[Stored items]
----------------

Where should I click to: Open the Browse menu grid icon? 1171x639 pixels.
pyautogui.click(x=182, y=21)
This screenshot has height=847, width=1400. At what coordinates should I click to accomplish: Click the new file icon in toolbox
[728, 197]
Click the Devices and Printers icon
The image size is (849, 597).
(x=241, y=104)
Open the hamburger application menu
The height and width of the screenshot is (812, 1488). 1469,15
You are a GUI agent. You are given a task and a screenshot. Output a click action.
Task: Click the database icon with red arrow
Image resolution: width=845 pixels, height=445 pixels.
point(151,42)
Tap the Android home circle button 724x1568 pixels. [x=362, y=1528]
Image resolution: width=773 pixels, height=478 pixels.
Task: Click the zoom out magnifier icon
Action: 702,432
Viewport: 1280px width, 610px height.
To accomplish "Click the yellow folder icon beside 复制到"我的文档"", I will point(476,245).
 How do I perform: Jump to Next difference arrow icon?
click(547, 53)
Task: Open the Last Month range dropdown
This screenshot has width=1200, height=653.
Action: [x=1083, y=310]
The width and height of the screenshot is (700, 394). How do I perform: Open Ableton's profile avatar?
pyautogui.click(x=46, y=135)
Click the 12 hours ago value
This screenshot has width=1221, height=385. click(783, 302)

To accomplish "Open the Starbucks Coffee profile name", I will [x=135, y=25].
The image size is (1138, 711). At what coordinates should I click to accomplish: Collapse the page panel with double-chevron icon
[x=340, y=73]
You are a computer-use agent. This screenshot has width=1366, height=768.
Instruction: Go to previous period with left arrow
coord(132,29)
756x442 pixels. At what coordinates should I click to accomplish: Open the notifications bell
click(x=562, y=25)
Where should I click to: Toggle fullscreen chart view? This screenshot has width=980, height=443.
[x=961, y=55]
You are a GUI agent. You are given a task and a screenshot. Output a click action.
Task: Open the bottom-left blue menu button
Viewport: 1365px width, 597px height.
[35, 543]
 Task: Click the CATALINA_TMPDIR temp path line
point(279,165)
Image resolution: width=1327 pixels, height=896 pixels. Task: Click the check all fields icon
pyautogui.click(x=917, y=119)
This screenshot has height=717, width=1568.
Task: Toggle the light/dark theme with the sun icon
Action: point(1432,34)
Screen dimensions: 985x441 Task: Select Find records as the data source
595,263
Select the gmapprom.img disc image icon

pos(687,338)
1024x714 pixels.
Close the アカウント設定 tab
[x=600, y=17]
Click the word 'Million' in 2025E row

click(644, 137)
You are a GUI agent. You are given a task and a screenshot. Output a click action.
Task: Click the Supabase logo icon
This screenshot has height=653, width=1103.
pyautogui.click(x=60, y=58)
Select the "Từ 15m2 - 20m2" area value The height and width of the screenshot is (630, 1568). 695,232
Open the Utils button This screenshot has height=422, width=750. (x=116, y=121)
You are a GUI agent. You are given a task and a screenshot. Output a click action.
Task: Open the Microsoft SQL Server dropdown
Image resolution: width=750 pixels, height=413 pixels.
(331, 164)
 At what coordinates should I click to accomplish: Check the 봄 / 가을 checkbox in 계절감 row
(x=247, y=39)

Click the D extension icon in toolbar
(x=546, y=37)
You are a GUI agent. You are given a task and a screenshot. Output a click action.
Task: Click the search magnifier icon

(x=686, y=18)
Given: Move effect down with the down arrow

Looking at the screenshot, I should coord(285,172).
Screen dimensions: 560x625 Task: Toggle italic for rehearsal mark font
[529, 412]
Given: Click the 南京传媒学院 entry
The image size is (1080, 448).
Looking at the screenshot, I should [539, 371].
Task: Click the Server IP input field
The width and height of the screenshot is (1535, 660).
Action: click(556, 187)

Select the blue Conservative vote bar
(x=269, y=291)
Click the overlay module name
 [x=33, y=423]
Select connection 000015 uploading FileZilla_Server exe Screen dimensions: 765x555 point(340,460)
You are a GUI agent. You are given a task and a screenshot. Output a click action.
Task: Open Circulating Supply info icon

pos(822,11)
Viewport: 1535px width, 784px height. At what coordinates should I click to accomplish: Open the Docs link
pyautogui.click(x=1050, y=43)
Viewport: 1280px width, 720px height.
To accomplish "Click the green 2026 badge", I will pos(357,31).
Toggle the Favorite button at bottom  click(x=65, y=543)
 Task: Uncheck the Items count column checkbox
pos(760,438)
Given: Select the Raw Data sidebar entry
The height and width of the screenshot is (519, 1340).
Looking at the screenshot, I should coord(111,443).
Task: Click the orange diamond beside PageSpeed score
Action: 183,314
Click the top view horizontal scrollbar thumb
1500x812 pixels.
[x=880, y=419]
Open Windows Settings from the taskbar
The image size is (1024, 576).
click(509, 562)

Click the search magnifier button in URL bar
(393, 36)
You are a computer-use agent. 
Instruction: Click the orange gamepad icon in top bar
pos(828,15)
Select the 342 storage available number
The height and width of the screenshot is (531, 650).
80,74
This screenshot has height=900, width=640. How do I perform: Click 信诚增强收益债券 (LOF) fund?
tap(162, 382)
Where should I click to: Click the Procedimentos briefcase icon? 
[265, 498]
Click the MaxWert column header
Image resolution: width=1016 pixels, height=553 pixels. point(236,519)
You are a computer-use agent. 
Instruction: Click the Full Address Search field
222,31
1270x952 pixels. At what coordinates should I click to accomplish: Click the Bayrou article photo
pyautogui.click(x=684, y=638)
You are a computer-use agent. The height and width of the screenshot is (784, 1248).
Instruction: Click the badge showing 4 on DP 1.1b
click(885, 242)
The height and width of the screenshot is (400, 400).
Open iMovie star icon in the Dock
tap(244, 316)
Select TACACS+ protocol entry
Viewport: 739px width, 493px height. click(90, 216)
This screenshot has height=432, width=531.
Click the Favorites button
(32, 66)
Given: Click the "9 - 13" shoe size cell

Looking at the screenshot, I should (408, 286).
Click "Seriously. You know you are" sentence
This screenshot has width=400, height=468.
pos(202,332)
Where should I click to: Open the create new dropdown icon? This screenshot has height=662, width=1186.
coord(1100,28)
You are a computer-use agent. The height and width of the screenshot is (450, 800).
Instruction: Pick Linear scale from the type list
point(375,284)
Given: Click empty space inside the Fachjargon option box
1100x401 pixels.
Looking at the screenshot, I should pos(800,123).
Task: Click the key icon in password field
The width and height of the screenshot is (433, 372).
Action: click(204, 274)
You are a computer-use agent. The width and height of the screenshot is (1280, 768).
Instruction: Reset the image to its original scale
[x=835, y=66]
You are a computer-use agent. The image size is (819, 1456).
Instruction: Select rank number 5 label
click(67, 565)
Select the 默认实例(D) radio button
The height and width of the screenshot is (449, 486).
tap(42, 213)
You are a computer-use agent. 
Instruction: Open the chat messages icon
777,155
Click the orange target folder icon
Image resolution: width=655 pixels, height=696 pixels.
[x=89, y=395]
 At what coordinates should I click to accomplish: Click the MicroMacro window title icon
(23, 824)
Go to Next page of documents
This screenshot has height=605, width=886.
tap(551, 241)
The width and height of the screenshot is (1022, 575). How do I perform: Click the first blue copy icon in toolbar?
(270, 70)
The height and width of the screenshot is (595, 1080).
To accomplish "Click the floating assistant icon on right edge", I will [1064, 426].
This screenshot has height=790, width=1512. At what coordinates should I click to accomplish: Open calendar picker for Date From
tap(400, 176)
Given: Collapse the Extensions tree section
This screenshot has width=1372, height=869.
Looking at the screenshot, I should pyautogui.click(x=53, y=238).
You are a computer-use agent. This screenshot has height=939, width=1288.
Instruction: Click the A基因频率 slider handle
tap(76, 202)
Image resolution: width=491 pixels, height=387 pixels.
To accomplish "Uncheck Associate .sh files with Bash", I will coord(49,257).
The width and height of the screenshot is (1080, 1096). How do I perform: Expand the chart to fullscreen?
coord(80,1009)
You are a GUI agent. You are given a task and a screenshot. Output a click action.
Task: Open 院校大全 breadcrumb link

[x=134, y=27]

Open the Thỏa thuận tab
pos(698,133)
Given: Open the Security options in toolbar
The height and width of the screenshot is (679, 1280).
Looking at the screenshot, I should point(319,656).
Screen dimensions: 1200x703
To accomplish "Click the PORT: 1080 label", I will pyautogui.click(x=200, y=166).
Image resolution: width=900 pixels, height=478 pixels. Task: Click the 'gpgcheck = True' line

----------------

**Assignment**
The answer must consist of every line in the records above that contains the word "folder".

**Response for this exercise**
To accomplish "Click the yellow folder icon beside 复制到"我的文档"", I will point(476,245).
Click the orange target folder icon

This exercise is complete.